以下の図はこの例で型ベース・サブスクリプションがどのように動作するかを示しています。

ID を持つエージェントが存在しない場合、ランタイムはそれを作成します。

 

シングルテナント、マルチトピック

このシナリオでは、1 つのテナントだけ存在しますが、どのエージェントがどのトピックを処理するか制御したい場合です。これはサイロを作成して、異なるトピックを処理するのに特化された異なるエージェントを持ちたい場合に役立ちます。

このシナリオに型ベース・サブスクリプションを適用するには、各エージェントタイプに異なるトピックタイプを持つ型ベース・サブスクリプションを 1 つ作成します。これらのエージェントタイプに同じトピックを望む場合は、同じトピックタイプに複数のエージェントタイプをマップできます。トピックソースについては、依然として、発行するときすべてのメッセージに対して同じ値を使用してください。

同じエージェントタイプで上記の例を続けて、以下の型ベース・サブスクリプションを作成します :

# Type-based Subscriptions for single-tenant, multiple topics scenario
TypeSubscription(topic_type="triage", agent_type="triage_agent")
TypeSubscription(topic_type="coding", agent_type="coder_agent")
TypeSubscription(topic_type="coding", agent_type="reviewer_agent")

上記の型ベース・サブスクリプションでは、トピック (“triage”, “default”) に発行される任意のメッセージはタイプ “triage_agent” のエージェントに配信され、トピック (“coding”, “default”) に発行されるメッセージはタイプ “coder_agent” と “reviewer_agent” のエージェントに配信されます。

次の図はこの例で、型ベース・サブスクリプションがどのように動作するかを示します。

 

マルチテナント・シナリオ

シングルテナントのシナリオでは、トピックソースは常に同じ (e.g., “default”) です – それはアプリケーションコードにハードコードされます。マルチテナント・シナリオに移行すると、トピックソースはデータ依存になります。

上記の例を続けると、特定の GitHub issue を処理する専用のエージェントのインスタンスを持ちたい場合、トピックソースをその issue 用の一意な識別子として設定する必要があります。

例えば、エージェントタイプ “triage_agent” 用の型ベース・サブスクリプションが 1 つあるとします :

TypeSubscription(topic_type="github_issues", agent_type="triage_agent")

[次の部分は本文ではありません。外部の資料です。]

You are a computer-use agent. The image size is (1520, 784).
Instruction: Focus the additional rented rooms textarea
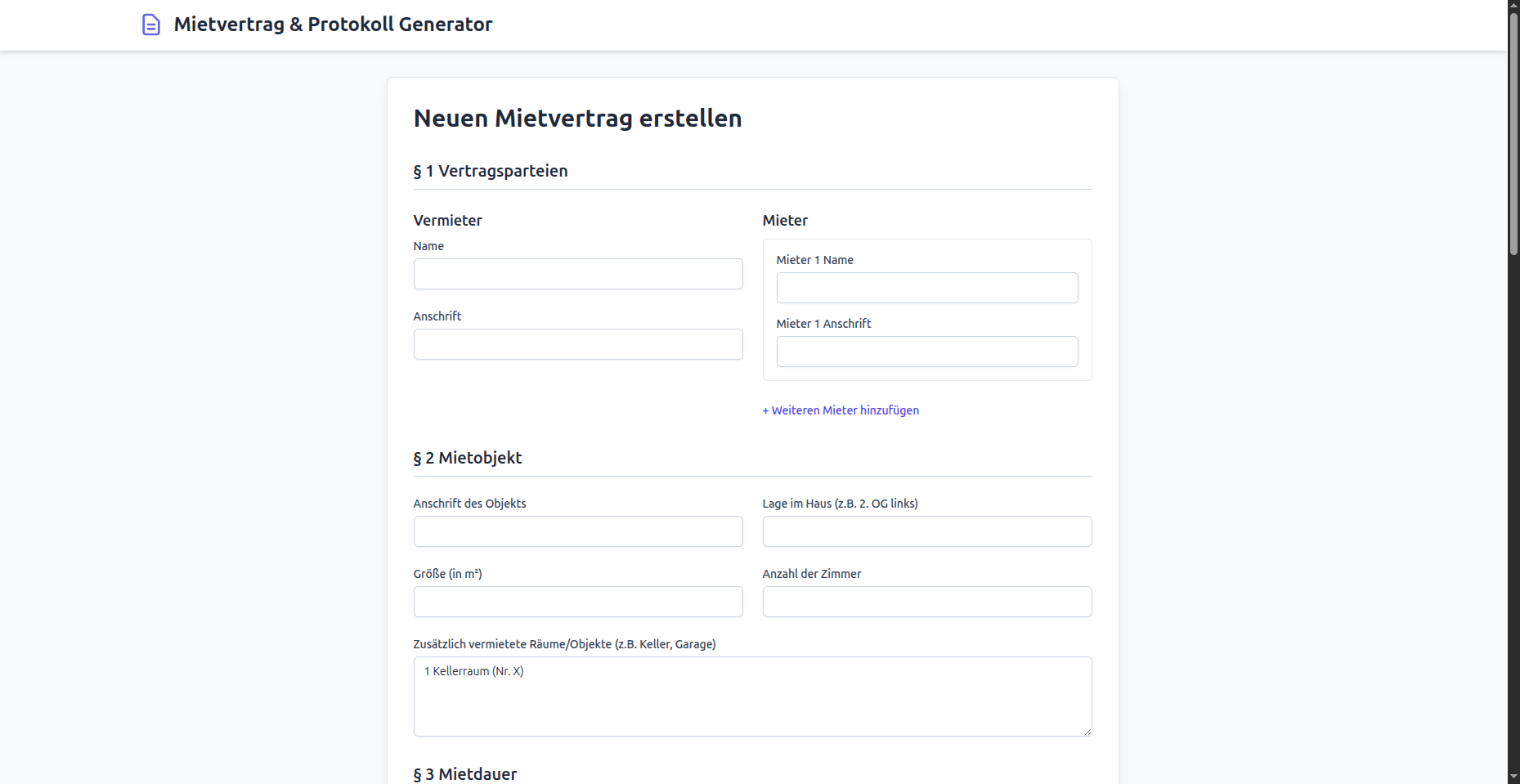pos(752,697)
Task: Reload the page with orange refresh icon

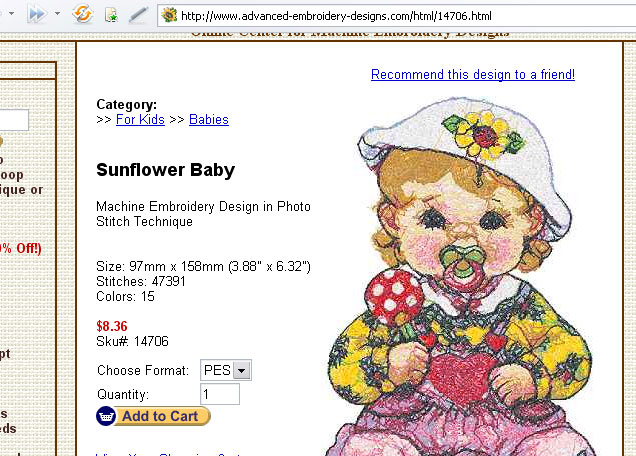Action: (83, 14)
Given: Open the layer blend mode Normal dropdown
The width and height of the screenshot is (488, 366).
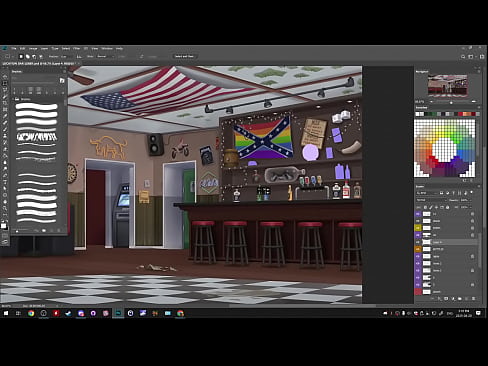Looking at the screenshot, I should [431, 200].
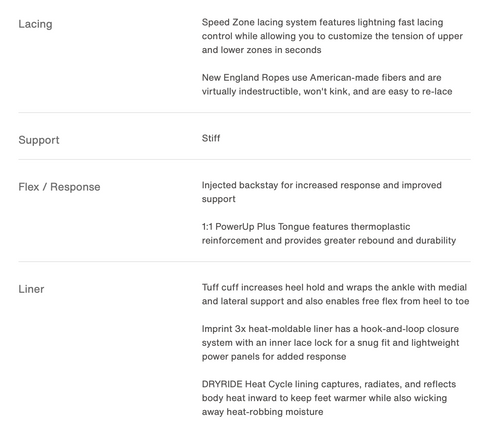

メッセージがトピック (“github_issues”, “github.com/microsoft/autogen/issues/1”) に発行されると、ランタイムは ID (“triage_agent”, “github.com/microsoft/autogen/issues/1”) を持つエージェントにメッセージを配信します。メッセージがトピック (“github_issues”, “github.com/microsoft/autogen/issues/9”) に発行されると、ランタイムは ID (“triage_agent”, “github.com/microsoft/autogen/issues/9”) を持つエージェントにメッセージを配信します。

次の図はこの例で、型ベース・サブスクリプションがどのように動作するかを示しています。

エージェント ID はデータ依存で、ランタイムはエージェントが存在しない場合にはその新しいインスタンスを作成することに注意してください。

テナント毎に複数のトピックをサポートするためには、シングルテナント、複数のトピックのシナリオのように、異なるトピックタイプを使用できます。